YOUR OBJECTIVE
Please restate each line of the material word for word and omit any pictures.

· · ·

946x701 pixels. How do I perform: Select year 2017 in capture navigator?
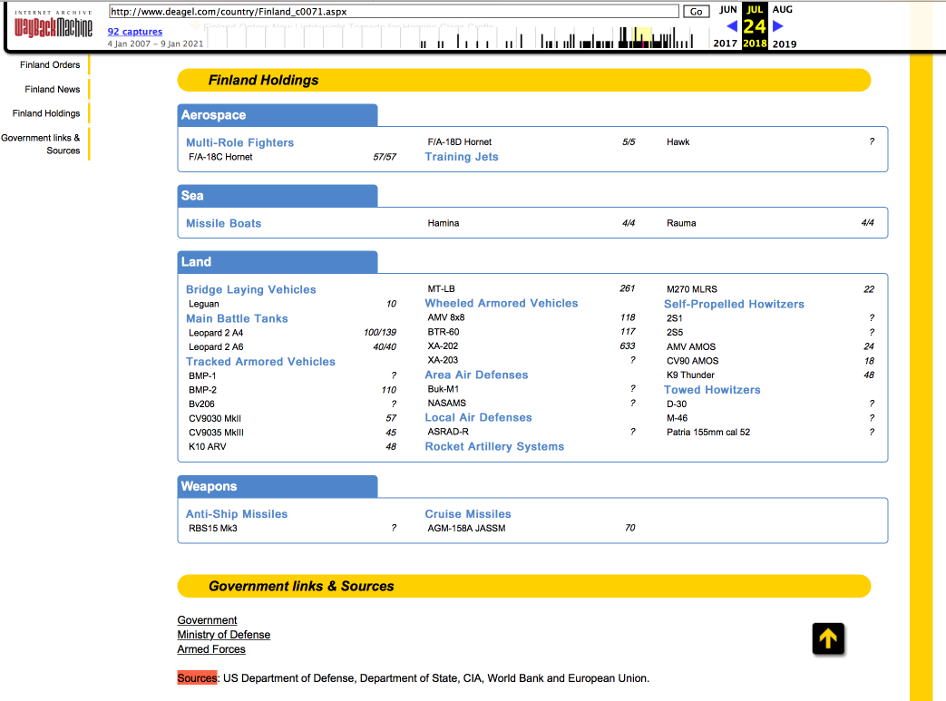click(x=725, y=44)
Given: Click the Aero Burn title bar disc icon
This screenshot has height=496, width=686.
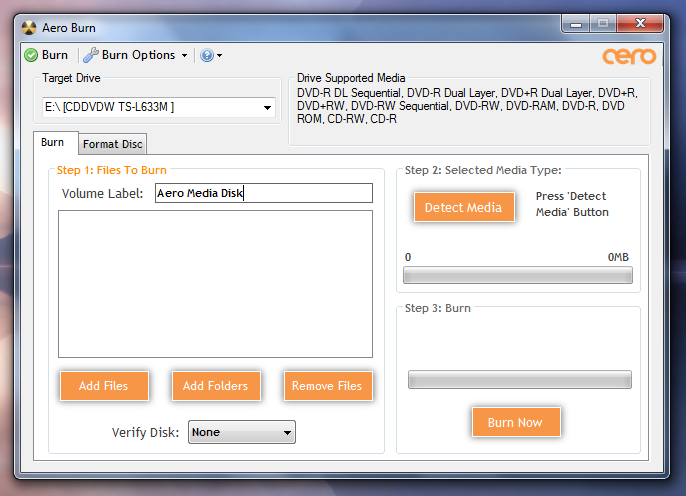Looking at the screenshot, I should pos(29,28).
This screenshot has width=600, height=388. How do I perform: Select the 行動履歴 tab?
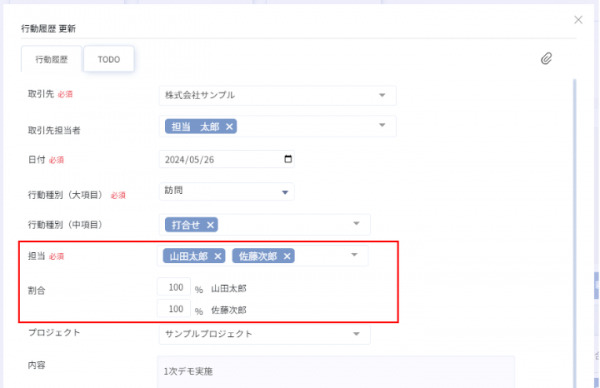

· · ·

EXERCISE OUTPUT
946x701 pixels. How do I perform: Select year 2017 in capture navigator?
click(x=725, y=44)
Given: Click the Aero Burn title bar disc icon
This screenshot has height=496, width=686.
Looking at the screenshot, I should pos(29,28).
This screenshot has width=600, height=388. How do I perform: Select the 行動履歴 tab?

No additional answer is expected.